I look forward to a future time when I can watch you play baseball in person again–something I haven’t done in months! Although, I’m grateful for the live streaming provided by a couple awesome dads who allow me to watch safely from home and allow me to walk away from the computer when you’re pitching. I know it’s only little league but I still get tremendously nervous watching you perform. It’s that Jesus-take-the-wheel feeling that doesn’t sit well with me.
Lucky for all of us, we do get to watch you dance now that you’re taking virtual hip-hop dance classes from home. You’ve always been an entertainer and we always joked that we should put you in dance classes but funny thing with the pandemic, you suddenly have time to try new things and from the comfort of your own home so we enrolled you.
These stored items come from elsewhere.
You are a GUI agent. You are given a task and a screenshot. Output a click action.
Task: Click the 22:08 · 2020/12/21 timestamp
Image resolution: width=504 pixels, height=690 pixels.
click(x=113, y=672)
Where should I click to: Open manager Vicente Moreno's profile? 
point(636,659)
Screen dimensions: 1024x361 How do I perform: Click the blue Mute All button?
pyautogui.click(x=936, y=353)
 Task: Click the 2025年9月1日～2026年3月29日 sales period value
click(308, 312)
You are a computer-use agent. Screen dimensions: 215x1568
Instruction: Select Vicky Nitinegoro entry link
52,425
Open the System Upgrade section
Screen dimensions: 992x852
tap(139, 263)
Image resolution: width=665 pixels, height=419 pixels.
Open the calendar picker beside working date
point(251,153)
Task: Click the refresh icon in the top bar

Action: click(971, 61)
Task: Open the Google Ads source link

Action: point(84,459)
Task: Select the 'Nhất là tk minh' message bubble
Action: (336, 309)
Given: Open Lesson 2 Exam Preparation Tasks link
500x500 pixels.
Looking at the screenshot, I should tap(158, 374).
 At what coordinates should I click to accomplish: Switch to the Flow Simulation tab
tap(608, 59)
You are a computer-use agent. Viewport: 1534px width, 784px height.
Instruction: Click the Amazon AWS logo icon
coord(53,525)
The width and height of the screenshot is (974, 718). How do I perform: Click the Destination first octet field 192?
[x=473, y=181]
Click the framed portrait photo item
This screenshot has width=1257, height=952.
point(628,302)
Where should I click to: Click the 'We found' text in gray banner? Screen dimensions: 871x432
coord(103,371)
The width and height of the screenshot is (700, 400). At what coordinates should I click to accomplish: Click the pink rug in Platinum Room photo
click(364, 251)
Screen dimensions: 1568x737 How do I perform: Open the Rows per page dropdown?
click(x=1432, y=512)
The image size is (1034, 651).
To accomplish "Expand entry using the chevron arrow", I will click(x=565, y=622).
You were a little reluctant and nervous at the start but jumped right into it and are surprisingly good at memorizing choreography in a short period of time. I’m astonished at how well you memorize these dance moves because you rarely remember most things I ask of you. Turns out it’s a selective memory.
I have no clue how this year will end or when we’ll start to feel a sense of normalcy again. I hope this year is merely a blip in the grand span of your life but I do know you’ve made every day of it entertaining. I would say enjoyable but that would be a fat lie. You’re still a bored ass kid who needs to be entertained constantly which doesn’t fly for me when I have actual things to accomplish. You’re a party most times and your laugh can make anyone smile.
Happy Birthday, Miles aka Big Tasty. May this year bring you many In-N-Out 4×4 burgers sans the constipation.